Realizado por Gilles Bourdos
Com Michel Bouquet, Christa Théret e Vincent Rottiers.

Depois das inquietações em torno de um desaparecimento (Inquiétudes, 2003) e de uma abordagem ao malogro na vida contemporânea (Afterwards, 2008), Gilles Bourdos debruça-se sobre o clã Renoir, no decurso da primeira guerra mundial. A opção de Bourdos é feliz, relativamente ao tempo em que a acção decorre: devido a um acaso - a convalescença de Jean Renoir, ferido em combate - Pierre-Auguste Renoir, icónico pintor impressionista remetido ao isolamento, convive e coabita, nos seus últimos dias de vida, com os seus filhos.

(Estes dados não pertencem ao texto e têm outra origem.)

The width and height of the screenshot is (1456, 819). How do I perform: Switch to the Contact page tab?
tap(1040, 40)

Em oposição às imagens de divulgação e às sinopses já existentes, denunciadoras de mais um polígono afectivo, “Renoir” é muito mais do que um mero relato de um triângulo amoroso...

Baseado na obra escrita de Jacques Renoir, Bourdos (que também divide os créditos da adaptação e do guião com Jérome Tonnerre e Michel Spinosa) retrata aquilo que é uma verdadeira “empresa familiar” de pintura, bem como a sua extinção, aquando da entrada na idade moderna. O retrato de uma gestão doméstica e artística à fim-de-século, auto-centrada num mestre e nos seus caprichos, é único, como o são as clivagens entre os diversos membros do clã Renoir: compaginam-se três gerações antagónicas, em conflito permanente, resultado de um lar espartilhado quer por desvios afectivos, fruto de um passado mais distante, quer em função de uma guerra omnipresente e sanguinária, pela qual o ainda jovem Jean Renoir possui um inexplicável fascínio.

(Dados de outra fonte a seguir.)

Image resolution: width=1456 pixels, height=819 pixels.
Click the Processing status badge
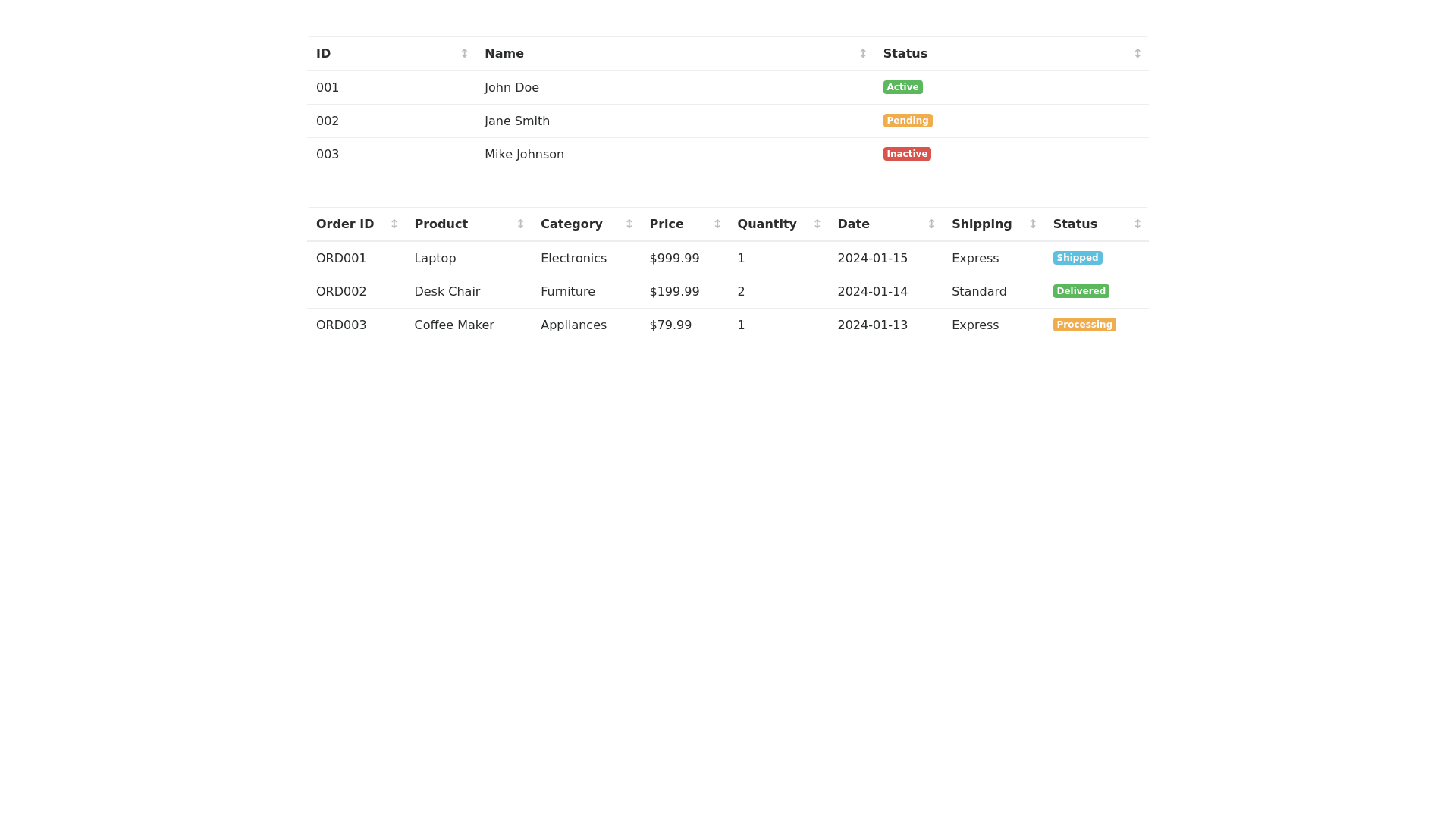1084,325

A coincidência da morte de Pierre-Auguste (Michel Bouquet) - génio e ancião eventualmente pernicioso - com a génese do nascimento artístico de Jean (Vincent Rottiers), constitui o fulcro de “Renoir”. E à já de si complexa charneira que a família atravessa, acrescenta-se a contratação de mais uma jovem modelo (Christa Théret), clássica e desejável figura jovem e feminina., cuja dissonante postura provocatória e oportunista - mas também empreendedora e proactiva - questiona um quotidiano embriagado pela beleza da paisagem da Côte D’Azure, mas maculado por tensão e insatisfação permanentes.

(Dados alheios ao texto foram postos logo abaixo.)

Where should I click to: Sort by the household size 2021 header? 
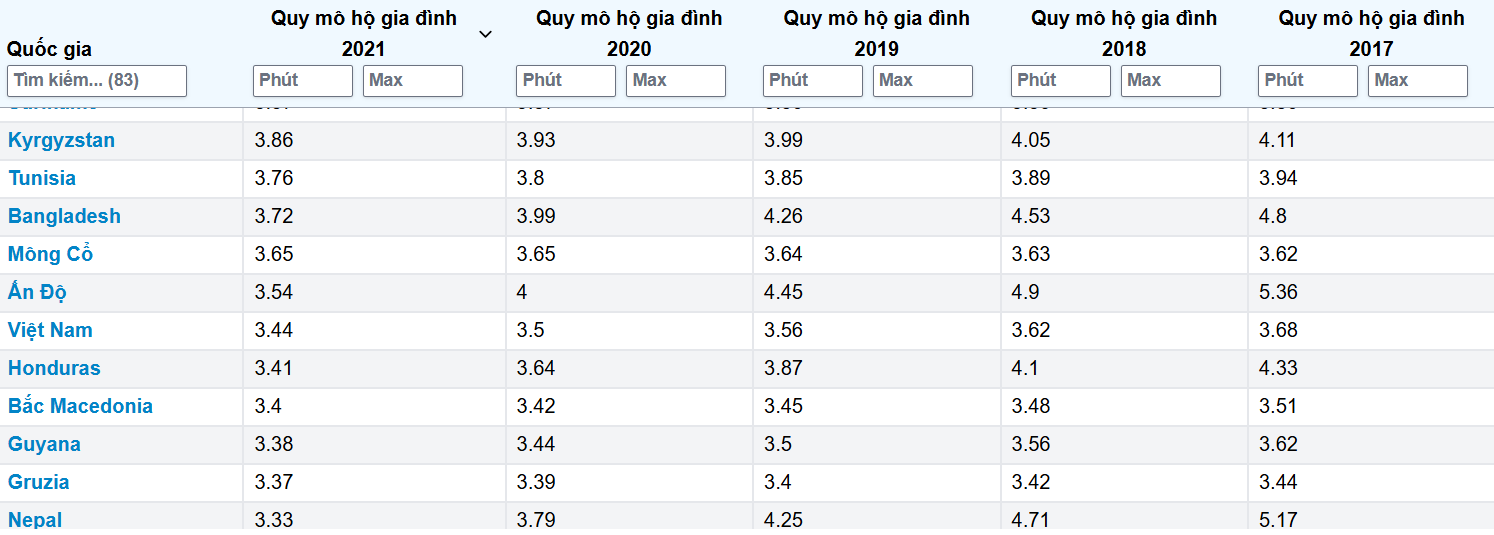coord(364,33)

“Renoir” é, para além de uma longa-metragem formal, um documento histórico de índole familiar de inegável valor, realizado, fotografado e montado sob códigos impressionistas, nos quais a luz, o bucólico e o tempo se apresentam adequadamente representados, num elogio sóbrio à contemplação e à arte. É, igualmente, uma obra maturada, que ilustra e aborda com coragem o processo criativo e a postura ora arrogante e irónica, ora paternalista e agregadora de Pierre-Auguste Renoir. Nem a produção limitada, mas cuidada, nem um "elenco curto" comprometem "Renoir", destacando-se os bons desempenhos de Michel Bouquet e Christa Théret.